Records supplied ->
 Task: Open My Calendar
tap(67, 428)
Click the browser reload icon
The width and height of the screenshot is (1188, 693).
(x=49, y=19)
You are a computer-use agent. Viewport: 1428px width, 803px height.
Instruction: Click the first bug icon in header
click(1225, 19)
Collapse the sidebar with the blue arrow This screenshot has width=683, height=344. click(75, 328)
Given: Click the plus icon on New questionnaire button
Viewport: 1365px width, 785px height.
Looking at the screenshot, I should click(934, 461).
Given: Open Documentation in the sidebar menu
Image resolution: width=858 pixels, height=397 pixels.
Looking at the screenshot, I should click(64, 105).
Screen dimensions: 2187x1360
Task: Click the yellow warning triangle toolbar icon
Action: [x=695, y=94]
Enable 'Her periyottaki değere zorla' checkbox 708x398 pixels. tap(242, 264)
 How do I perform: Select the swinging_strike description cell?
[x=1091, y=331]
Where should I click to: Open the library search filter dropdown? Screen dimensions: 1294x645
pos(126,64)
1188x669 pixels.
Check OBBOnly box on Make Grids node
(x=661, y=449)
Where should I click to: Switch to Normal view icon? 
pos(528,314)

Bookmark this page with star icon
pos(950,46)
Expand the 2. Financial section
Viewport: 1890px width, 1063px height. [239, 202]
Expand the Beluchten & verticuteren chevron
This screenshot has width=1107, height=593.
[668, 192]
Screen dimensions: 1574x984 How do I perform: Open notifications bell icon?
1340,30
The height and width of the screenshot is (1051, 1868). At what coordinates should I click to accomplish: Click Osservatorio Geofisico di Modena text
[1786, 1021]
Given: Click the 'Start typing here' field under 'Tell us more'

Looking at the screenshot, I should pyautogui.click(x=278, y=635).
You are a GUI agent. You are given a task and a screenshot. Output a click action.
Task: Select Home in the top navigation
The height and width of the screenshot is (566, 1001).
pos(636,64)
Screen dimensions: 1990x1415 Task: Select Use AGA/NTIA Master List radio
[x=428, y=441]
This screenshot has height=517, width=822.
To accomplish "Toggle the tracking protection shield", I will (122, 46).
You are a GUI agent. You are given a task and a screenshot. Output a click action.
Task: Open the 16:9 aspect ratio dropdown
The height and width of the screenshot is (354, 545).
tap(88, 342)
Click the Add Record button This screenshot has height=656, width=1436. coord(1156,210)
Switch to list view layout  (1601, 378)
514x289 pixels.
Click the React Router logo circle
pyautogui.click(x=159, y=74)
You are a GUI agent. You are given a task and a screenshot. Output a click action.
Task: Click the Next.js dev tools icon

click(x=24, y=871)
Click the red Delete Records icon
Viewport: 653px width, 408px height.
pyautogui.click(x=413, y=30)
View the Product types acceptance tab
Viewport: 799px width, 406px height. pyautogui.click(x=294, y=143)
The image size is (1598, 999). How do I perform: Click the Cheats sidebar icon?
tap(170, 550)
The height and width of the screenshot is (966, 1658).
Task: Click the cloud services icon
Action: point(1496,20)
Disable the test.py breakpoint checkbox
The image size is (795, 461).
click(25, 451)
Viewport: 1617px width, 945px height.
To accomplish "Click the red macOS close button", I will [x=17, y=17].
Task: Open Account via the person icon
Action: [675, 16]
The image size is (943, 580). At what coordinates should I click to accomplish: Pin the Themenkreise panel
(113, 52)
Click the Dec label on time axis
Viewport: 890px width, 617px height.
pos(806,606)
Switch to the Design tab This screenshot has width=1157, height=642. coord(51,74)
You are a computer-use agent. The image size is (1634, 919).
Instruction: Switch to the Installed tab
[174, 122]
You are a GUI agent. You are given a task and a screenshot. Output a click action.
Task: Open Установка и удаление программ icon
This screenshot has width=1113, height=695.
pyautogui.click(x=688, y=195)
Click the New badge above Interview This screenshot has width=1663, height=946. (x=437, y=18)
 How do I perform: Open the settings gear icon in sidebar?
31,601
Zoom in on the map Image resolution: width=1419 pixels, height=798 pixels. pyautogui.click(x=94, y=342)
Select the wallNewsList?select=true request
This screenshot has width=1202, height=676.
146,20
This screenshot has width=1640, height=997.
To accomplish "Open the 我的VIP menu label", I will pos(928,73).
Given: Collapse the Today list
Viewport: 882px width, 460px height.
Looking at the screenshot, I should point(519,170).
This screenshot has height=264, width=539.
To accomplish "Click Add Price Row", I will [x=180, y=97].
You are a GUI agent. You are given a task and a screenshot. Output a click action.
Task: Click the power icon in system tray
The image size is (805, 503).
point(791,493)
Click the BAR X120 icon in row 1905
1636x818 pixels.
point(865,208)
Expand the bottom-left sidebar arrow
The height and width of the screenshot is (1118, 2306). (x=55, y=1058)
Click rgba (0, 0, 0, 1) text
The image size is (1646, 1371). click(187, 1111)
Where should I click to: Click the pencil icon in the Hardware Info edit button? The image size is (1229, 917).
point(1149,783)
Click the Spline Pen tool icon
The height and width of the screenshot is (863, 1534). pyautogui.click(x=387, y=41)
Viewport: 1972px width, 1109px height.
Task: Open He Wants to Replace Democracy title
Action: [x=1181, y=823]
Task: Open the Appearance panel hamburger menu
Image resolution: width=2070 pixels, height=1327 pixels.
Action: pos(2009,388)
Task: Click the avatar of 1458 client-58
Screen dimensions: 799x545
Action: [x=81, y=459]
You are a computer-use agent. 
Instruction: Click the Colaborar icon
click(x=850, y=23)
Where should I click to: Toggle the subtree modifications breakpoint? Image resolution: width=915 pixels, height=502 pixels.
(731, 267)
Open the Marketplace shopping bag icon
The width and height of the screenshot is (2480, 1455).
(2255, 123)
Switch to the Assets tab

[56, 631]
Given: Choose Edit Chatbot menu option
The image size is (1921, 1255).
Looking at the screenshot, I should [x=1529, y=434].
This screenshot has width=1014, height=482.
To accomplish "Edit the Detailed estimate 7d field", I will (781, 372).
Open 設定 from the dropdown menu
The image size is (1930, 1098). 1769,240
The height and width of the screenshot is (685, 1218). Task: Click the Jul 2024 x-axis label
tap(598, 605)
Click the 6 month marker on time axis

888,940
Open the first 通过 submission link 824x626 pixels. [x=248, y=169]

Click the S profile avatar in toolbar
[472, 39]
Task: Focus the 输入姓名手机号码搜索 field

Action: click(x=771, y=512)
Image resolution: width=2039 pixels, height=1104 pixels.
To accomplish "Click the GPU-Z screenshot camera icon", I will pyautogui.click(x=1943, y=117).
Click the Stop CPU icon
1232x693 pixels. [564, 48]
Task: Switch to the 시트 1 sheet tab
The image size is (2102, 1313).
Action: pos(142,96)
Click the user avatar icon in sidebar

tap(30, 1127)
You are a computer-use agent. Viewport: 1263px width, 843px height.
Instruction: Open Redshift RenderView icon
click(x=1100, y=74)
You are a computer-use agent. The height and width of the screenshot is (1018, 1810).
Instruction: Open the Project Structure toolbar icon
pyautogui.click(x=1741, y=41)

Directions for this task ->
Give back all of the entries above, unchanged in every word.

Your response ->
 Task: Open My Calendar
tap(67, 428)
Click the browser reload icon
The width and height of the screenshot is (1188, 693).
(x=49, y=19)
You are a computer-use agent. Viewport: 1428px width, 803px height.
Instruction: Click the first bug icon in header
click(1225, 19)
Collapse the sidebar with the blue arrow This screenshot has width=683, height=344. click(75, 328)
Given: Click the plus icon on New questionnaire button
Viewport: 1365px width, 785px height.
Looking at the screenshot, I should click(934, 461).
Given: Open Documentation in the sidebar menu
Image resolution: width=858 pixels, height=397 pixels.
Looking at the screenshot, I should click(64, 105).
Screen dimensions: 2187x1360
Task: Click the yellow warning triangle toolbar icon
Action: [x=695, y=94]
Enable 'Her periyottaki değere zorla' checkbox 708x398 pixels. tap(242, 264)
 How do I perform: Select the swinging_strike description cell?
[x=1091, y=331]
Where should I click to: Open the library search filter dropdown? Screen dimensions: 1294x645
pos(126,64)
1188x669 pixels.
Check OBBOnly box on Make Grids node
(x=661, y=449)
Where should I click to: Switch to Normal view icon? 
pos(528,314)

Bookmark this page with star icon
pos(950,46)
Expand the 2. Financial section
Viewport: 1890px width, 1063px height. [239, 202]
Expand the Beluchten & verticuteren chevron
This screenshot has width=1107, height=593.
[668, 192]
Screen dimensions: 1574x984 How do I perform: Open notifications bell icon?
1340,30
The height and width of the screenshot is (1051, 1868). At what coordinates should I click to accomplish: Click Osservatorio Geofisico di Modena text
[1786, 1021]
Given: Click the 'Start typing here' field under 'Tell us more'

Looking at the screenshot, I should pyautogui.click(x=278, y=635).
You are a GUI agent. You are given a task and a screenshot. Output a click action.
Task: Select Home in the top navigation
The height and width of the screenshot is (566, 1001).
pos(636,64)
Screen dimensions: 1990x1415 Task: Select Use AGA/NTIA Master List radio
[x=428, y=441]
This screenshot has height=517, width=822.
To accomplish "Toggle the tracking protection shield", I will (122, 46).
You are a GUI agent. You are given a task and a screenshot. Output a click action.
Task: Open the 16:9 aspect ratio dropdown
The height and width of the screenshot is (354, 545).
tap(88, 342)
Click the Add Record button This screenshot has height=656, width=1436. coord(1156,210)
Switch to list view layout  (1601, 378)
514x289 pixels.
Click the React Router logo circle
pyautogui.click(x=159, y=74)
You are a GUI agent. You are given a task and a screenshot. Output a click action.
Task: Click the Next.js dev tools icon

click(x=24, y=871)
Click the red Delete Records icon
Viewport: 653px width, 408px height.
pyautogui.click(x=413, y=30)
View the Product types acceptance tab
Viewport: 799px width, 406px height. pyautogui.click(x=294, y=143)
The image size is (1598, 999). How do I perform: Click the Cheats sidebar icon?
tap(170, 550)
The height and width of the screenshot is (966, 1658).
Task: Click the cloud services icon
Action: point(1496,20)
Disable the test.py breakpoint checkbox
The image size is (795, 461).
click(25, 451)
Viewport: 1617px width, 945px height.
To accomplish "Click the red macOS close button", I will [x=17, y=17].
Task: Open Account via the person icon
Action: [675, 16]
The image size is (943, 580). At what coordinates should I click to accomplish: Pin the Themenkreise panel
(113, 52)
Click the Dec label on time axis
Viewport: 890px width, 617px height.
pos(806,606)
Switch to the Design tab This screenshot has width=1157, height=642. coord(51,74)
You are a computer-use agent. The image size is (1634, 919).
Instruction: Switch to the Installed tab
[174, 122]
You are a GUI agent. You are given a task and a screenshot. Output a click action.
Task: Open Установка и удаление программ icon
This screenshot has width=1113, height=695.
pyautogui.click(x=688, y=195)
Click the New badge above Interview This screenshot has width=1663, height=946. (x=437, y=18)
 How do I perform: Open the settings gear icon in sidebar?
31,601
Zoom in on the map Image resolution: width=1419 pixels, height=798 pixels. pyautogui.click(x=94, y=342)
Select the wallNewsList?select=true request
This screenshot has width=1202, height=676.
146,20
This screenshot has width=1640, height=997.
To accomplish "Open the 我的VIP menu label", I will pos(928,73).
Given: Collapse the Today list
Viewport: 882px width, 460px height.
Looking at the screenshot, I should point(519,170).
This screenshot has height=264, width=539.
To accomplish "Click Add Price Row", I will [x=180, y=97].
You are a GUI agent. You are given a task and a screenshot. Output a click action.
Task: Click the power icon in system tray
The image size is (805, 503).
point(791,493)
Click the BAR X120 icon in row 1905
1636x818 pixels.
point(865,208)
Expand the bottom-left sidebar arrow
The height and width of the screenshot is (1118, 2306). (x=55, y=1058)
Click rgba (0, 0, 0, 1) text
The image size is (1646, 1371). click(187, 1111)
Where should I click to: Click the pencil icon in the Hardware Info edit button? The image size is (1229, 917).
point(1149,783)
Click the Spline Pen tool icon
The height and width of the screenshot is (863, 1534). pyautogui.click(x=387, y=41)
Viewport: 1972px width, 1109px height.
Task: Open He Wants to Replace Democracy title
Action: [x=1181, y=823]
Task: Open the Appearance panel hamburger menu
Image resolution: width=2070 pixels, height=1327 pixels.
Action: pos(2009,388)
Task: Click the avatar of 1458 client-58
Screen dimensions: 799x545
Action: [x=81, y=459]
You are a computer-use agent. 
Instruction: Click the Colaborar icon
click(x=850, y=23)
Where should I click to: Toggle the subtree modifications breakpoint? Image resolution: width=915 pixels, height=502 pixels.
(731, 267)
Open the Marketplace shopping bag icon
The width and height of the screenshot is (2480, 1455).
(2255, 123)
Switch to the Assets tab

[56, 631]
Given: Choose Edit Chatbot menu option
The image size is (1921, 1255).
Looking at the screenshot, I should [x=1529, y=434].
This screenshot has width=1014, height=482.
To accomplish "Edit the Detailed estimate 7d field", I will (781, 372).
Open 設定 from the dropdown menu
The image size is (1930, 1098). 1769,240
The height and width of the screenshot is (685, 1218). Task: Click the Jul 2024 x-axis label
tap(598, 605)
Click the 6 month marker on time axis

888,940
Open the first 通过 submission link 824x626 pixels. [x=248, y=169]

Click the S profile avatar in toolbar
[472, 39]
Task: Focus the 输入姓名手机号码搜索 field

Action: click(x=771, y=512)
Image resolution: width=2039 pixels, height=1104 pixels.
To accomplish "Click the GPU-Z screenshot camera icon", I will pyautogui.click(x=1943, y=117).
Click the Stop CPU icon
1232x693 pixels. [564, 48]
Task: Switch to the 시트 1 sheet tab
The image size is (2102, 1313).
Action: pos(142,96)
Click the user avatar icon in sidebar

tap(30, 1127)
You are a computer-use agent. Viewport: 1263px width, 843px height.
Instruction: Open Redshift RenderView icon
click(x=1100, y=74)
You are a computer-use agent. The height and width of the screenshot is (1018, 1810).
Instruction: Open the Project Structure toolbar icon
pyautogui.click(x=1741, y=41)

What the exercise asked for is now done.